▶ _TASK GOAL_
How many lines of the data contain the string "agent"? Write the number and nothing more.

▶ _GIVEN DATA_
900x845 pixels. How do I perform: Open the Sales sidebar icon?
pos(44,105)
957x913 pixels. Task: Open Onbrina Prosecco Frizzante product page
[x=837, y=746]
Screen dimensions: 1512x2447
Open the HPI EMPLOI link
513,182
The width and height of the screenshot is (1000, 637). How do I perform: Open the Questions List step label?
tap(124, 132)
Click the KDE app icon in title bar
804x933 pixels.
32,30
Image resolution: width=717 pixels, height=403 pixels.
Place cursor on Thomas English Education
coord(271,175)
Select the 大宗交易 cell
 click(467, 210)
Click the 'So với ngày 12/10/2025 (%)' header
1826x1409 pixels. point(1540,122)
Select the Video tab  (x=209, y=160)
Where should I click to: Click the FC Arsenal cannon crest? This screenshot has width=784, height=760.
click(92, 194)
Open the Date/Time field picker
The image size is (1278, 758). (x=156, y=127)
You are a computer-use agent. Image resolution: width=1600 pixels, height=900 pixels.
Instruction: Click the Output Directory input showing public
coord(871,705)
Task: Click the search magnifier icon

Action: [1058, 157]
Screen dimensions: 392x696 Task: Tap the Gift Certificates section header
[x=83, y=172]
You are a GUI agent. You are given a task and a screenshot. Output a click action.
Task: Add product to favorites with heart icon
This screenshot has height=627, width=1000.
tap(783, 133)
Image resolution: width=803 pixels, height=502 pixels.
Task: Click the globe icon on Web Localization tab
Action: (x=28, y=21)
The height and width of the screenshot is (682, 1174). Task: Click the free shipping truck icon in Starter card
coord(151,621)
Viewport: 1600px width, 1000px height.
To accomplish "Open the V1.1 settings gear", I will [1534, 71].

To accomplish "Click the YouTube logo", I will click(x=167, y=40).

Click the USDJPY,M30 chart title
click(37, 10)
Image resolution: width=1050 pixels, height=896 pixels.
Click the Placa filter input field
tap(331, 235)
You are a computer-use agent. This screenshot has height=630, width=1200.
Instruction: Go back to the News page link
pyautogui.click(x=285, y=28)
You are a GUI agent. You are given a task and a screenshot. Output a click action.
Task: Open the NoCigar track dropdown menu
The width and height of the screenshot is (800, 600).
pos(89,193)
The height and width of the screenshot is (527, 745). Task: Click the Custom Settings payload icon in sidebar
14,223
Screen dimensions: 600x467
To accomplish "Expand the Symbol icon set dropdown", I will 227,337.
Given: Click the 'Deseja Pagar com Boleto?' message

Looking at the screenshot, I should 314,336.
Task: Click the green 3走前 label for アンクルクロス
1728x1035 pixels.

▶ _ANSWER FOR THIS EXERCISE_
4